That is my challenge right now. It's not an easy challenge to undertake when you still have ER physicians who think that 15-lead ECG's are out of your scope of practice, which, of course, contradicts your whole MO.  To turn the present mentality around will take some time, but we have made long strides in the 16 years I've been in my jurisdiction!  I'm confident it will happen as we get ourselves more organized.  Isn't that how the nurse's did it? 


Skip Kirkwood said:

It sounds like the onus is on the pre-service educators to overcome that notion - to insist on critical thinking and knowledge in addition to skills and procedures.

Where else can a change in the thoughts of the new generation occur?

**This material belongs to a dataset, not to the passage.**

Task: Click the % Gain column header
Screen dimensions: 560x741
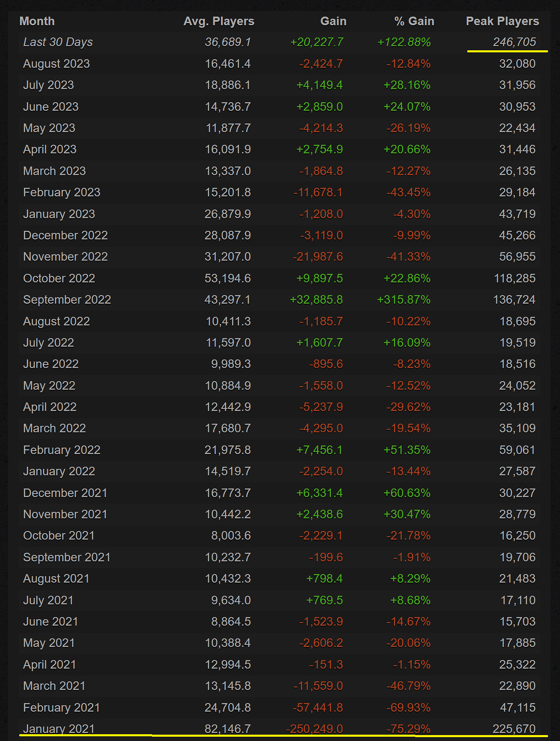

Gentleman, I believe that is a significant point, that our EMS instructors need to raise the bar a bit, not only for the students, but perhaps for themselves as well. We instructors sometimes take the easy route, in that we use the rote, skip researching the topics we are presenting, perhaps because of time constraints, perhaps because we have taught the topic frequently, etc. I also wonder if we sometimes make the mistake of assuming that since someone is a good clinician or has been a clinician for a long time, that they will be a good instructor, or a good leader or manager for that matter. The approach to preparation for EMS instructors is extremely minimalistic, compared with other professions (I know, a whole other discussion!) I also think that an interesting point is made by Chris, in that most if not all other healthcare professions have little knowledge about what it is that we do and can do. How do we go about educating our healthcare partners about our capabilities? Can we get them involved at a higher level during their education, a little ride time for med students and nursing students? Maybe inservices or presentations at medical or nuirsing staff meetings in our primary receiving hospitals? More, gulp, involvement by our physician medical directors? I do agree that the situation is improving, but slowly.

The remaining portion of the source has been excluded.